If Kim Jong-un is the chief male descendant of the third generation of that bloodline, Kim Han-sol is the chief fourth generation direct descendant—and this may make him a palatable alternative for some in Pyongyang. Further, Kim Han-sol is a descendant of a branch of the Kim family, which, in direct contrast to Kim Jong-un, has consistently maintained cordial relations with North Korea’s Chinese benefactors. And he could even possibly put forward a proposed idea for a confederation with South Korea as a stepping stone to eventual reunification, if he gained ascendancy in Pyongyang.

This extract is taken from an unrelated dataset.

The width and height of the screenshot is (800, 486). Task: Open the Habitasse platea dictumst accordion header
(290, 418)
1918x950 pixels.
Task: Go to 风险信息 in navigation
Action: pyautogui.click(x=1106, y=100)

And Kim Han-sol stands in stark contrast to his uncle. Kim Jong-un demonstrated no enlightened tendencies upon his assumption of power, even though his Swiss education led to misplaced expectations in certain quarters. If anything, he has been even more ruthless than his father and grandfather, who drew the line at killing fellow family members.

Kim Han-sol was educated in Paris. He recently surrendered a coveted opportunity to study at Oxford out of fear for his life, even before his father’s death. The Daily Mail reported that there had been “warnings from Chinese security officials that the North Korean leader was plotting to kill both the 21-year-old and his father.”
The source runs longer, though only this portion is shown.